▶ **Instructions for the task**: In the aneurysm forum thread below, can you rewrite the paragraph beginning "So he says no heavy lifting" as a brief list that keeps its main facts?

▶ **Text section**:
^^^^

# anyone have ascending aortic aneurysm



## nwyant1946 (Jan 2, 2013)

*I had a cat scan done of my lungs last week to see if there was anything there that would be causing my shortness of breath and constant fatigue. *

*No clots or anything in the lungs themselves, but they found that I have a 4.75 dilated ascending aortic aneurysm. I will see a thoracic surgeon next week to decide if we watch it for another 6 months or I go in for open heart surgery. Ugh!!!*

*I was told that 4 is normal and 5 is the danger zone..so I'm almost there. *

*Does anyone else have this or been treated for it or no anyone who has been??? I'm really nervous now that I know its there. I'm afraid to move...LOL This is what killed John Ritter and probably his father as well, since his dad went under the same circumstances. It can be hereditary which is Marfan's syndrome. I don't have that. My mom died of a sudden heart attack and my dad from complications of a stroke, although he had a heart attack almost 20 years prior to that. But, my dr. says that isn't what this is....*

*So he says no heavy lifting, keep stress to a minimum, walk a little each day and keep blood pressure under control which I do with meds...I guess this means I'm not moving the china cabinet and fridge to re-tile my kitchen floor..darn!!!*


----------



## Lou's Mom (Apr 8, 2014)

Oh my goodness, Nancy, you take care of yourself. Prayers for you.


----------



## Furbabies mom (Jul 25, 2011)

^^^^

▶ **Records shown**:

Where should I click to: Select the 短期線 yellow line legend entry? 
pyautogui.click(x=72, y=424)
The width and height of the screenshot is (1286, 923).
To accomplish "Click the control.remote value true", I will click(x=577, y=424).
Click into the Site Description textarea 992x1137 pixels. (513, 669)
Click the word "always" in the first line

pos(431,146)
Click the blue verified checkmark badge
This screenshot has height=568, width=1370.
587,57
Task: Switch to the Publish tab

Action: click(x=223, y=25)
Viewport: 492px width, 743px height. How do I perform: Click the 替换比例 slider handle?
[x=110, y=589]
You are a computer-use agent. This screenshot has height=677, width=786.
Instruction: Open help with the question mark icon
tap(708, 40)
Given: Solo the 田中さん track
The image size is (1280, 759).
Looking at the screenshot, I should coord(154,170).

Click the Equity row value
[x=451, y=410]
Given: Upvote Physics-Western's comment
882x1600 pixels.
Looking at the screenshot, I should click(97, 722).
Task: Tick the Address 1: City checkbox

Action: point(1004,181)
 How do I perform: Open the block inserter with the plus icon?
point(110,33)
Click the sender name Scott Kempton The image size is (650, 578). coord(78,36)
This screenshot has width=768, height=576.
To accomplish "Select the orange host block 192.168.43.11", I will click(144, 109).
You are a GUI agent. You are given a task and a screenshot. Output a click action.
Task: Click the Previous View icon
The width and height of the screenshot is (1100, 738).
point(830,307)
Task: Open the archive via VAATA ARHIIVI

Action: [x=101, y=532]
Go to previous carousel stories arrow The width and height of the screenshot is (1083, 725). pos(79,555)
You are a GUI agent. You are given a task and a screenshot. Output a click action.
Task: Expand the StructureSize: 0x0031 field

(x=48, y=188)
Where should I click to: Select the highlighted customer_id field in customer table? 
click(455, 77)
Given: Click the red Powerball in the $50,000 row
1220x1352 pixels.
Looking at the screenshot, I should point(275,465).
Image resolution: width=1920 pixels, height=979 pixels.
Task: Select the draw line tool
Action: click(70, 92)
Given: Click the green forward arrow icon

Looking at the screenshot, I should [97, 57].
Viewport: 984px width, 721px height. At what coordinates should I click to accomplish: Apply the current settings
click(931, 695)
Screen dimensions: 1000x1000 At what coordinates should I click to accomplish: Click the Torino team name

^^^^

▶ **Written response**:
The doctor's instructions:
- No heavy lifting
- Keep stress to a minimum
- Walk a little each day
- Keep blood pressure under control (already managed with medication)

As a result, the poster won't be moving the china cabinet and fridge to re-tile the kitchen floor.